Native regeneration in the riparian zone of Steele Creek

The inflows of coarse sediment appear to have had a dramatic impact on the geomorphic form of streams in the burned areas. The photos below show a creek in the upper Arthurs Creek catchment at the point where tonnes of gravel and cobbles have been delivered from an eroded gully. Upstream of the eroded gully the channel appeared homogeneous with uniform bed form and hydraulic habitat (Photo). Downstream of the sediment inflow the channel form and flow was much more diverse, with pools and riffles forming in the deposited coarse sediment. We also noticed a large volume of large wood that has been delivered to the creeks and stream.

Arthurs Creek just upstream of where the gully erosion has entered the waterway

Arthurs Creek just downstream of where the gully erosion has entered the waterway. Check out the difference in bed material!

Bushfires present some issues for waterway managers in their immediate aftermath, mainly due to the increased occurrence of erosion and flooding. However seeing these systems more than a year after the February 2009 fires suggested that the post-fire effects may actually increase geomorphic and habitat diversity. We left thinking that bushfires might not be all bad news for the health of our waterways.

A great place to work

24.06.2010 - Posted by Amanda Wealands

The BRW list for the Best Places to Work was released today and we're very proud to be listed in the top 50 places in Australia to work (ranked 40)! The list is based on surveys undertaken by the Great Place to Work Institute in which we were judged by our staff and evaluated against five benchmarks: credibility, fairness, camaraderie, pride and respect.  

Australian Farm Institute seminar

22.06.2010 - Posted by
The Australian Farm Institute (the other AFI) has recently released a research report titled, “Making decision about environmental water allocations”. The report was authored by two environmental scientists (Norris & Kingsford) and two economists (Bennett & Young).

When announced water buyback & infrastructure upgrade programs are completed, the environment will be the largest holder of water entitlements in Australia. The work covered in the report seeks to inform how those environmental entitlements will be used in the most effective and efficient manner to build community confidence and underpin the sustainable management of water-dependent ecosystems.

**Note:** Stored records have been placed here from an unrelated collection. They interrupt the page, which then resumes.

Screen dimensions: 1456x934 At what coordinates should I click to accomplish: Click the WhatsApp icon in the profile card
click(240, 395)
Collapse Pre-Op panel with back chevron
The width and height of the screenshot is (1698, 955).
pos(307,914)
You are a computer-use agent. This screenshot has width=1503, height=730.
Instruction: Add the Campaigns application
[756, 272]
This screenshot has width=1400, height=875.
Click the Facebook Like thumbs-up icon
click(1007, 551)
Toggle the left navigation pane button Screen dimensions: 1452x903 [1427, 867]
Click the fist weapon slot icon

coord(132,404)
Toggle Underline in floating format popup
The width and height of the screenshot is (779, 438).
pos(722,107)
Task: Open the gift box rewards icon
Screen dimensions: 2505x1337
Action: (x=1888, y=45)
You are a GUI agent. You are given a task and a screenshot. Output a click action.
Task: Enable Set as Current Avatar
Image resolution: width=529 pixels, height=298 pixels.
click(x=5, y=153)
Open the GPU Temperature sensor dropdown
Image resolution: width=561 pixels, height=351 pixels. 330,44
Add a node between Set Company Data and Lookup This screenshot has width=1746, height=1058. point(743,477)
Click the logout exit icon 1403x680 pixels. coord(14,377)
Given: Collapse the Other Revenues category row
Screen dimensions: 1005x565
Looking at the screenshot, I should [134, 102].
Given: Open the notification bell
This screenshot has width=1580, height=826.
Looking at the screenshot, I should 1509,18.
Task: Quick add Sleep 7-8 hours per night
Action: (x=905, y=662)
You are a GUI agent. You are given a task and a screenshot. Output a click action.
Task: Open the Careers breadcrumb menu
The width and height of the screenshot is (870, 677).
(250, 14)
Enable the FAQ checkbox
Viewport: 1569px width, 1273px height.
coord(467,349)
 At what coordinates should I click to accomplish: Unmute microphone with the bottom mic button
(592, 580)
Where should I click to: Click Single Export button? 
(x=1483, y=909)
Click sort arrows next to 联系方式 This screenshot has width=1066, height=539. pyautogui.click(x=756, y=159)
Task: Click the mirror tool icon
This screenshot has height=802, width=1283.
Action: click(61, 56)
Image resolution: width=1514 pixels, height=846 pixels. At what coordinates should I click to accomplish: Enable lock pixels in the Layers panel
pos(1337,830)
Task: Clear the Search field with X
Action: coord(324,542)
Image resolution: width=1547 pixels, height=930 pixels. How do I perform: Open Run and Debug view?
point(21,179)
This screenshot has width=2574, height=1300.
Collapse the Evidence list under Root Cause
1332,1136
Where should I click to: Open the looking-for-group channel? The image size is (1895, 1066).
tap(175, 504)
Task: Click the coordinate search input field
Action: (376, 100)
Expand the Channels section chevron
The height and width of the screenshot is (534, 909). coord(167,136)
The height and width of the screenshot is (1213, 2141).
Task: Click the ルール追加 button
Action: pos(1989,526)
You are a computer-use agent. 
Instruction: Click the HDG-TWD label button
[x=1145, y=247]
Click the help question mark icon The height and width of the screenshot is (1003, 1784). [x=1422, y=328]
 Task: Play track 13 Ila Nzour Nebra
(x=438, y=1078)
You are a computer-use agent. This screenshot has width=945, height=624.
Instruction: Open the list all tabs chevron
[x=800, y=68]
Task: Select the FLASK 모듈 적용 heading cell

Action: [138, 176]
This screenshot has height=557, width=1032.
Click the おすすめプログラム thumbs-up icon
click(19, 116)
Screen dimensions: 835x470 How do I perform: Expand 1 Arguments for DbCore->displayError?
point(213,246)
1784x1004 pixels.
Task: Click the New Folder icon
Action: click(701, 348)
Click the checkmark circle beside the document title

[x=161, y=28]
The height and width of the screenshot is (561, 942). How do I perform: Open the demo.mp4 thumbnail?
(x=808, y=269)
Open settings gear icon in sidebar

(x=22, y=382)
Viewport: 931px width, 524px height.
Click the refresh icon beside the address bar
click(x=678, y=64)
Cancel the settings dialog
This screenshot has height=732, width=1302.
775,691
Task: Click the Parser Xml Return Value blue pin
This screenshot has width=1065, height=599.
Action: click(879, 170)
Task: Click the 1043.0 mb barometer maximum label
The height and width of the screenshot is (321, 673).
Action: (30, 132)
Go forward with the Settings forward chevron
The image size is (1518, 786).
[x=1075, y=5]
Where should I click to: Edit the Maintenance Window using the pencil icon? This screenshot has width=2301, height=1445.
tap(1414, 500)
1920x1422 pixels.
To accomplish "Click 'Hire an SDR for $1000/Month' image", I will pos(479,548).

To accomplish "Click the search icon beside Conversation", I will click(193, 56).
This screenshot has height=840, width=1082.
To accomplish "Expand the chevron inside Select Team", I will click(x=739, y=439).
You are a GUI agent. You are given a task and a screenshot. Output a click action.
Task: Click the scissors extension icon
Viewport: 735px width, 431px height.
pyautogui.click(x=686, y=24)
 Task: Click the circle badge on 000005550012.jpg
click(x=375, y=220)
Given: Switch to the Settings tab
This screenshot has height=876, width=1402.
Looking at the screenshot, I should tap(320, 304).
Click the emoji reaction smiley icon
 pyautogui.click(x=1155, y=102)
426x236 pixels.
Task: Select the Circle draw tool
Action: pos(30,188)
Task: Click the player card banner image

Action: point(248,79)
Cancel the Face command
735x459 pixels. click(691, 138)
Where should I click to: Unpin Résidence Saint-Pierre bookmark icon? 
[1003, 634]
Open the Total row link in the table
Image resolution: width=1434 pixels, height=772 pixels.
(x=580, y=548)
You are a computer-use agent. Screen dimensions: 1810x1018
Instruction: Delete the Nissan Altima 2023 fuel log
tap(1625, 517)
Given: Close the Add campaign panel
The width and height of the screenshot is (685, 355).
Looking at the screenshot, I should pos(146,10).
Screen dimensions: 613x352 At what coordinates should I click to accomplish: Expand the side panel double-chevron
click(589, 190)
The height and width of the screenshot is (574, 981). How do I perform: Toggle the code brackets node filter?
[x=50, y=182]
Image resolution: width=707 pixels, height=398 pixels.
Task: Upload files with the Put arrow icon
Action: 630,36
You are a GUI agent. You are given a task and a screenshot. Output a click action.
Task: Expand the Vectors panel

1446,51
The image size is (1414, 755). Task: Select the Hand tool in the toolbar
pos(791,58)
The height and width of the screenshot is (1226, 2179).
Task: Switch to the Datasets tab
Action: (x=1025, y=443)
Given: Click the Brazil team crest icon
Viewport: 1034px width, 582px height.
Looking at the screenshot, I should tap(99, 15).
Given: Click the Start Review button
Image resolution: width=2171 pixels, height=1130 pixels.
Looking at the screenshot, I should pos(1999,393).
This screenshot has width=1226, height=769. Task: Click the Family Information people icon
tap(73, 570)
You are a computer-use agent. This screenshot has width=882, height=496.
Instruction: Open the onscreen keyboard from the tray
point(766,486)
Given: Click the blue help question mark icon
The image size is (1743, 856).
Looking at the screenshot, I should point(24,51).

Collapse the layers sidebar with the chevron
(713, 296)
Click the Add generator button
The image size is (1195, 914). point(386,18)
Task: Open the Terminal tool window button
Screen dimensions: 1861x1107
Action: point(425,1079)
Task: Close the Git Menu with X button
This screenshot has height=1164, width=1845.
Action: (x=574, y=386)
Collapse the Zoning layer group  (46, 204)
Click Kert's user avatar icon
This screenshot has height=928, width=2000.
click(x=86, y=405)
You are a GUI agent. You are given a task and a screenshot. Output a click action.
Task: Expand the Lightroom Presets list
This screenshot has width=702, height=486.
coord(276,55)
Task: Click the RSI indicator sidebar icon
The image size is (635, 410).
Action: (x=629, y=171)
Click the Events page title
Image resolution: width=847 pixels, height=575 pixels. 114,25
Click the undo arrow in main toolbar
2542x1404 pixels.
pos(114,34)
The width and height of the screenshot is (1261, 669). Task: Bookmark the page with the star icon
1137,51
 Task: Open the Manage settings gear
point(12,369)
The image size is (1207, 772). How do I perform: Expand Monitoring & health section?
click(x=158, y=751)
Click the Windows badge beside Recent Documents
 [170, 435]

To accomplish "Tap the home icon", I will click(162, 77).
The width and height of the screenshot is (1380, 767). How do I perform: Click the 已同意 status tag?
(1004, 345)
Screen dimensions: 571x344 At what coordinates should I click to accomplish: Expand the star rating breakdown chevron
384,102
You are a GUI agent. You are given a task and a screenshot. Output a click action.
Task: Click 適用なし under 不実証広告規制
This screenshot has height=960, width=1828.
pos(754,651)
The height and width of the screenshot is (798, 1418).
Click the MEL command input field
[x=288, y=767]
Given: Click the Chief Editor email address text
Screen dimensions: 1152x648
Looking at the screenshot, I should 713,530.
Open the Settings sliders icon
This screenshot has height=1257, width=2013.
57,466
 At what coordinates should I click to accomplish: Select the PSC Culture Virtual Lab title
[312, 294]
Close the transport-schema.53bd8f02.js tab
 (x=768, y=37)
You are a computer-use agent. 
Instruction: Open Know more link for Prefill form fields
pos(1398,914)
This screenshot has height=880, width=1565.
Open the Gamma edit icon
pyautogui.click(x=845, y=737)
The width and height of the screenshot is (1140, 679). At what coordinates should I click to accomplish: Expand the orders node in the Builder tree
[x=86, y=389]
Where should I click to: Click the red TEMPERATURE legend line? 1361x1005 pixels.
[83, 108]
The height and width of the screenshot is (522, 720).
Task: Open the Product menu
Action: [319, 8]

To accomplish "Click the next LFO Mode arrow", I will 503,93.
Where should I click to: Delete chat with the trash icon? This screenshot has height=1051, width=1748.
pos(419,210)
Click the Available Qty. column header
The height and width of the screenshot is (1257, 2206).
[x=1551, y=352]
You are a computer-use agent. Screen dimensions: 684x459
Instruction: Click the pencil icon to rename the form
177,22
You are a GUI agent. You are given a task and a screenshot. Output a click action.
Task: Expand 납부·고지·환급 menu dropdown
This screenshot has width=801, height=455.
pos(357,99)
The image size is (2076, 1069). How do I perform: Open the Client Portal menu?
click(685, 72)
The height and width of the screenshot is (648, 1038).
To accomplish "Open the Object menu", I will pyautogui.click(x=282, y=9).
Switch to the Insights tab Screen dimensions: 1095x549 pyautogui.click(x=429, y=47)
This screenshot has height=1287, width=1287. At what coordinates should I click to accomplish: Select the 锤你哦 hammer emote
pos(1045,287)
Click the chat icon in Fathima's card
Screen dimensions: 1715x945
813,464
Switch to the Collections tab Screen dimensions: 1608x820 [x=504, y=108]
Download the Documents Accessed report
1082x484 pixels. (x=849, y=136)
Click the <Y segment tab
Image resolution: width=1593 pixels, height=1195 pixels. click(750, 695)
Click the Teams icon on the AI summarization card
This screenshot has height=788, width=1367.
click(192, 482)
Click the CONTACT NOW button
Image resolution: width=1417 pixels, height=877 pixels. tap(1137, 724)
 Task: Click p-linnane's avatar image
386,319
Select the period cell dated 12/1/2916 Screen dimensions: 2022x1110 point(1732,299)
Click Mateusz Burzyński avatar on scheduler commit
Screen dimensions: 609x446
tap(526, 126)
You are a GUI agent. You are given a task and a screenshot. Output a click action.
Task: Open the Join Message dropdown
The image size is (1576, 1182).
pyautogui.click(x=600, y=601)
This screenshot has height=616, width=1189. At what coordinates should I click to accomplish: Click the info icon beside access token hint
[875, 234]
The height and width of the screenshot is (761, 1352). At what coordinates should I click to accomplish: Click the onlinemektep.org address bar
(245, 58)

The report is available for $60.00 from the AFI website -http://www.farminstitute.org.au/_catalog_31033/Research_Reports

Future Summit

7.06.2010 - Posted by
The annual Future Summit was held recently in Melbourne. Hosted by the Australian Davos Connection (ADC), the Future Summit aims to bring together leaders from business, government, the public sector, academia and the broader community to improve their understanding of key issues affecting Australia. Unsurprisingly the rise and rise of Asia, population growth, sustainability and the green economy all featured highly in different plenary sessions.

The Australia Report 2010 was a product of the 2009 Summit and additional work by ADC and KPMG. The Australia Report 2010: Risks and Opportunities is a landmark report in risk analysis for Australia as it addresses the risks and opportunities facing the nation over the next decade, acknowledging their interconnectedness. The report looks at the business risks and opportunities facing Australia over the next decade across the economic, political, environmental, societal and technological boundaries.

Selling the unsellable

1.06.2010 - Posted by Amanda Wealands
A pretty interesting seminar coming up from the RBMS - a night of talking about differnt approaches to achieving stock exclusion from riparian land. Hope to see you there.